More was packed into this one year, 1969-1970, than one could expect. On the way home I routed through Tokyo for the summer as I had been selected as a National Science Foundation Fellow to study Math and Science for teachers. We both arrived Stateside in August to meet family and friends in Seattle while waiting for final military orders which came through quickly for Fort Carson in Colorado Springs.

Fern Zabel
Mukilteo


Photographs credited to:

Monday, May 3, 2010

When We Were Young


It was the fall of 1967. I returned to college for my sophomore year as a married woman. No, I didn’t “have to get married.” I just thought I couldn’t live without my high school sweetheart. I had had a big wedding the month before – 5 bridesmaids, 5 groomsmen, a maid of honor, a matron of honor, a ring bearer and a flower girl. My ring bearer was my young nephew. I had to ask my brother if it would be ok if his son wore black velvet shorts and a jacket with a big white lace collar, white tights and Mary Janes. I had seen that in a picture in Life Magazine for one of the Rockefeller weddings. My young niece wore an antebellum dress and tossed rose petals down the aisle to make way for the bride.

The Vietnam War was figuratively and literally miles away.

Amazing how things can change in only a few months. Three months later, the North Vietnamese launched the Tet Offensive, and six months later, my husband was drafted. A 20-year-old non-college student from the Midwest was a sitting duck. I remember writing to my congressman asking him to spare my husband, because he was the only son of an only son of an only son. I think I had that mixed up with the Sole Survivor Policy, which was a direct result of the death of the Sullivan brothers, five brothers who all died on the same warship in World War II. That it protects “only sons” and sole surviving sons is a common misconception, I guess.

So off he went to the Army. After I said goodbye and dropped him at the bus, I went off and bought a dress I had wanted. I guess that is what 19 year olds do. I only saw him twice in the next three years. Once he and his new Army buddy snuck away from boot camp to see me. I cried when I saw that they had shaved off all of his hair. He looked so young. Living alone in married housing, I would watch the news coverage of the war on Walter Cronkite every night. Part of me hoped I would see him as they filmed the soldiers on patrol and half of me was scared I would see him wounded or dead. You see, back then the media acknowledged we were at war, and there was extensive and gruesome coverage. Not like now.

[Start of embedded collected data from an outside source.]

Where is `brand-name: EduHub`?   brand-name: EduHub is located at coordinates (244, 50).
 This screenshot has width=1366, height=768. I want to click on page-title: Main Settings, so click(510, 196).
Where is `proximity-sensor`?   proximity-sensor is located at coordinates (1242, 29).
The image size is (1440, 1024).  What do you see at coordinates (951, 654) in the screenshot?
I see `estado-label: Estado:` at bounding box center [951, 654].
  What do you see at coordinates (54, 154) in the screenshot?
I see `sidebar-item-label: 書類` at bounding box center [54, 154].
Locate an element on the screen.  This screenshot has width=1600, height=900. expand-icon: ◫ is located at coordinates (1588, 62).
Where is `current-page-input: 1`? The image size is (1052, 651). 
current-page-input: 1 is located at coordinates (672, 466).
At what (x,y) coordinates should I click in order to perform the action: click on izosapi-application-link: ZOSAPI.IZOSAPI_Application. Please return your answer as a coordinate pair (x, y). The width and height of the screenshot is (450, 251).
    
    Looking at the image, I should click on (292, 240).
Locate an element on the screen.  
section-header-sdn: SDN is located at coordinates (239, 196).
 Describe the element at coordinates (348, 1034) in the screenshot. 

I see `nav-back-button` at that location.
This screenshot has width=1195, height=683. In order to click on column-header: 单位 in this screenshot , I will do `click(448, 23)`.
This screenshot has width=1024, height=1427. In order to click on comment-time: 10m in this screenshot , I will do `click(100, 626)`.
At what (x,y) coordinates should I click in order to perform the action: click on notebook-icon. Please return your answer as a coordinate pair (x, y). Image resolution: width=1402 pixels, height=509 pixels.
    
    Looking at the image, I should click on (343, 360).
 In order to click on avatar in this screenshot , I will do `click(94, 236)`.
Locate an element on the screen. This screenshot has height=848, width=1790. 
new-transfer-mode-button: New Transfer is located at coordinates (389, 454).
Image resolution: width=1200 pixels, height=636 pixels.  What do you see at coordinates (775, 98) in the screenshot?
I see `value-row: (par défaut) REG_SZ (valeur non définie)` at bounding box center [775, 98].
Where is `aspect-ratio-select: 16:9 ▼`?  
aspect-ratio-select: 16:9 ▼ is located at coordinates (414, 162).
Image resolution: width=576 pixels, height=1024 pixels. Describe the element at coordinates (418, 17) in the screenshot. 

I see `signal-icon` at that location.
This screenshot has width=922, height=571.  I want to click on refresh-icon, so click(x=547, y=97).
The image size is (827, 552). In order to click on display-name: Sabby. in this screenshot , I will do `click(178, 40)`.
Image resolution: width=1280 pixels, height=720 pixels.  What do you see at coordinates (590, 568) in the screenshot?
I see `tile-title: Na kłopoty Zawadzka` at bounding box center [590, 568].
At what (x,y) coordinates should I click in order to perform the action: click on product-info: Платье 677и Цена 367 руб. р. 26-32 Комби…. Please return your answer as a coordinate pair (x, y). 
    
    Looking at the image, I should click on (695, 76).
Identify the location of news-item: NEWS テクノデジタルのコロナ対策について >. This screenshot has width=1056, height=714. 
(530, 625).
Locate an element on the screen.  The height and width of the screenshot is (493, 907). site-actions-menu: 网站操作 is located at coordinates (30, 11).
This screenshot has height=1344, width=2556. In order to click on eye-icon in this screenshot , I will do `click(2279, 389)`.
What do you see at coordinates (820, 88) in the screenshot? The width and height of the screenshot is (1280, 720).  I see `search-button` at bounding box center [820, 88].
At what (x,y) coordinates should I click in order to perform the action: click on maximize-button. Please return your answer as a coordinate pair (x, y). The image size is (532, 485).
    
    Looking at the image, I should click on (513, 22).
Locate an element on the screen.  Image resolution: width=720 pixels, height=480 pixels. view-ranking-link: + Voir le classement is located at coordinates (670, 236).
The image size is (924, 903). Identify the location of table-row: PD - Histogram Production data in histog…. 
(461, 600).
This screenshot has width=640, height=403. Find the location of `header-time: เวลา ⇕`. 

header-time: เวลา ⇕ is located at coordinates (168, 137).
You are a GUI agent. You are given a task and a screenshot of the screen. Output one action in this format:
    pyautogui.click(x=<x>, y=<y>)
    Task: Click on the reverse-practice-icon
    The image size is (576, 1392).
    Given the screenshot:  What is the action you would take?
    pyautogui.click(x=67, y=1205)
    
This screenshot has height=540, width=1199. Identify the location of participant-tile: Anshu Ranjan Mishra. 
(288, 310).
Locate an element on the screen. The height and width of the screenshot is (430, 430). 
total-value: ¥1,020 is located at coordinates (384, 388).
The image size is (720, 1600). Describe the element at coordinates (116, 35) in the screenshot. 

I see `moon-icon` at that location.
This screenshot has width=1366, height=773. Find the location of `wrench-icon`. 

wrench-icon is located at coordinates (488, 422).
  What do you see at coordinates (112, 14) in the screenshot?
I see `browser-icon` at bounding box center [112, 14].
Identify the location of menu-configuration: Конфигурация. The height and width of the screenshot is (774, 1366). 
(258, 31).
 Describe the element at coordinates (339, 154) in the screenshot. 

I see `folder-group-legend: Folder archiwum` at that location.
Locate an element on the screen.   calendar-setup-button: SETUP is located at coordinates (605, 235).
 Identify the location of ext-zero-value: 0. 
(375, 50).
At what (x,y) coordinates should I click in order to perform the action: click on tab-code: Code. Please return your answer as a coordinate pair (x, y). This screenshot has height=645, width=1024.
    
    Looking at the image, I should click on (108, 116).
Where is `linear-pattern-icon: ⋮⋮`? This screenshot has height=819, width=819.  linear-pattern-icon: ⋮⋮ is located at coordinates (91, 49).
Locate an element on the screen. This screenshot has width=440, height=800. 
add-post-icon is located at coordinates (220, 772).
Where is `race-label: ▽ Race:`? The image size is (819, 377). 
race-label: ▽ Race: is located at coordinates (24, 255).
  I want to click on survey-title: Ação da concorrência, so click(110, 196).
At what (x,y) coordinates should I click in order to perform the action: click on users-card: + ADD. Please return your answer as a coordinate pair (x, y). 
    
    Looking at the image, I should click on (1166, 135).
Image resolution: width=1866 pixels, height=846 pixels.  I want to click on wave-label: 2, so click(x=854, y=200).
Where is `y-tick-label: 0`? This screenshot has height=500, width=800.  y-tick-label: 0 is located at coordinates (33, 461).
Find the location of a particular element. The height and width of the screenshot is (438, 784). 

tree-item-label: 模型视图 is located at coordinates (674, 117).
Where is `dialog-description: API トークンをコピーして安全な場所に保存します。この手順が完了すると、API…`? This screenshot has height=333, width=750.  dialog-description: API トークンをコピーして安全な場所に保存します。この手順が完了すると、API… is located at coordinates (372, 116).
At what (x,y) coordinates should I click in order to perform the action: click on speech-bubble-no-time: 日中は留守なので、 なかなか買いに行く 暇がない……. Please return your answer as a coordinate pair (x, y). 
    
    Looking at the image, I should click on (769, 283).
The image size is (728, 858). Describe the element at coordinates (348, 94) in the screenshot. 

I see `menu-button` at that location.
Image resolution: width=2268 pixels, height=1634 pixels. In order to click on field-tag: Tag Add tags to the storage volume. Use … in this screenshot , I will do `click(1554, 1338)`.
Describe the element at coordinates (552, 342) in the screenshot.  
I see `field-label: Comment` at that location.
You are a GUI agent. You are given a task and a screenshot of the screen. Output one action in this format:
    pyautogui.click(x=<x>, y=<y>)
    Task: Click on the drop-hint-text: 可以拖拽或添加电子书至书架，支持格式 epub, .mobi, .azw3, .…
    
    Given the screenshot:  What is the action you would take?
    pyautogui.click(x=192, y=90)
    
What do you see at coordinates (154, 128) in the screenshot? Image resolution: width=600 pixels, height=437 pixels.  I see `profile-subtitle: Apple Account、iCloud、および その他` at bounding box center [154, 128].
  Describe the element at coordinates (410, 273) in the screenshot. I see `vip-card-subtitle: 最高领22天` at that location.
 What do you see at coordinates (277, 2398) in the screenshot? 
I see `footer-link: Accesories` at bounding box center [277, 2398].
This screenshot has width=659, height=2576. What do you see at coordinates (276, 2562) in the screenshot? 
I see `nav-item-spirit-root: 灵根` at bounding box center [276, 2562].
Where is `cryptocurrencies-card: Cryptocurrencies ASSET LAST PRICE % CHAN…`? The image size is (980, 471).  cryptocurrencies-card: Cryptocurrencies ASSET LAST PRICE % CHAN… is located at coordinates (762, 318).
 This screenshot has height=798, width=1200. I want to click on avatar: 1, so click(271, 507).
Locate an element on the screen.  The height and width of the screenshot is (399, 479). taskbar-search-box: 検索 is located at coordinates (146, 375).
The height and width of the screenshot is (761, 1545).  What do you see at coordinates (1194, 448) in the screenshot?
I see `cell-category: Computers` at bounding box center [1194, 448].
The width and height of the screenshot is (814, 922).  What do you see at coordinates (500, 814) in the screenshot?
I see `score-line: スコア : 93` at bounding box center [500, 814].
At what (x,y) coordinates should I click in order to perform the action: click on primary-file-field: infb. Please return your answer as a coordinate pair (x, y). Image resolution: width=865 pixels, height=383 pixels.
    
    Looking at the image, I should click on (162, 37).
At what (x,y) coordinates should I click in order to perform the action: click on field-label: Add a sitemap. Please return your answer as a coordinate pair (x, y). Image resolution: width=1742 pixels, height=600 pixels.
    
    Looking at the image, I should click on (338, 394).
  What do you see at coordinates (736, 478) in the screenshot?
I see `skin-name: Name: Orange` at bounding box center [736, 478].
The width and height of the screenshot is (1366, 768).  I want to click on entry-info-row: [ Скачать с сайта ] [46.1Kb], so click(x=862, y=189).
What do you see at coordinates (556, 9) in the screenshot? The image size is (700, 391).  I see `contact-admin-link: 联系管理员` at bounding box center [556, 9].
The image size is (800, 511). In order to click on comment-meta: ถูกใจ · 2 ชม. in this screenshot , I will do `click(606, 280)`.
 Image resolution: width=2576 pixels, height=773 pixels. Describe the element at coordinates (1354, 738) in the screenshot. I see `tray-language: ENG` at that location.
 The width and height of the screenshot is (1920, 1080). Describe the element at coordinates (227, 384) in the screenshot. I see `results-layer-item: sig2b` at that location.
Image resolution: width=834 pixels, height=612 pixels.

I also have to say that I took quite a bit of flack from fellow students and even professors about my husband fighting in Vietnam. I was against the war like almost everyone in my college environment. Being a sophomore in college and married was one thing, but my husband being in Vietnam was quite controversial. But it also gave me a perspective about the war – on the one hand I was against it, but on the other, I didn’t blame the soldiers.

Tim O’Brien’s The Things They Carried has brought much of this back to me and made me realize I had no idea what my husband was really going through, despite the letters and occasional phone calls. We were in very different worlds. And everyone was so young.

Fortunately, he made it safely back. Three years later. His Army buddy he had brought to meet me was not so lucky. He was killed.

Turns out my husband saw a lot of battle – in the war and at home. We broke up soon after he returned.

Wars separate people. Wars change people. Young people at war see and do things that change them forever. That they will carry forever. Those left behind sometimes move on.

Turns out I could live without my high school sweetheart after all.